Cars formed about 28 % of Japanese exports to the United States last year.

Trump moved to alleviate his definition details on car manufacturers at the end of last month – in designing an executive order to reduce the impact of the interrelated fees on companies.

The President also issued a declaration granting the industry for a period of two years to transfer supply chains to the United States.

Toyota sold 10.8 million cars worldwide in 2024, adhering to its crown as the most selling automotive company in the world.

“The auto companies are doing what they can try to transfer production to the United States, although there are no huge changes (immediately) as it takes time to change production,” Takaki Nakanyshi of the Nakanyshi Research Institute at the Nakanishi Research Institute told AFP.

Last month, Trump struck a wide difference between Japanese car exports to the United States and those who are going in the other direction.

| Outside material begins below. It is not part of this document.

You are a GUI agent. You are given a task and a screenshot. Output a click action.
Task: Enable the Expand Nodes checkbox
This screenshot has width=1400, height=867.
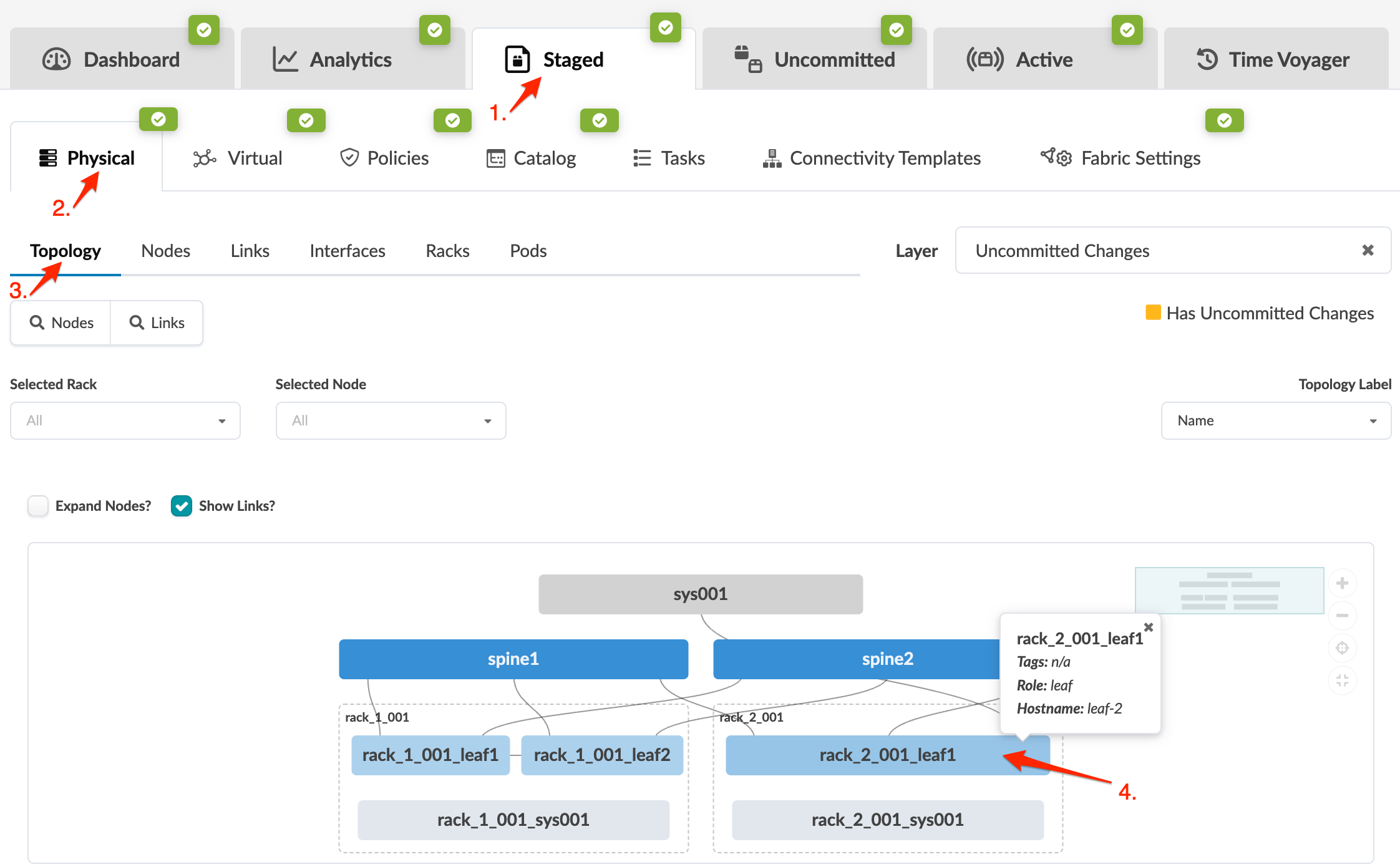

Toyota is the second automobile manufacturer in the United States, where more than 2.3 million cars have turned last year, while General Motors, the leader of the industry in the United States, sold only 587 Chevrolets and 449 Cadillac in Japan.

Experts say the narrow roads in Japan – narrow for many American models – and the reputation of Japanese cars of quality and fuel efficiency are some reasons for this.

“They do not take our cars, but we take millions!” Trump said in April, accusing Japan of treating its ally “very bad in trade.”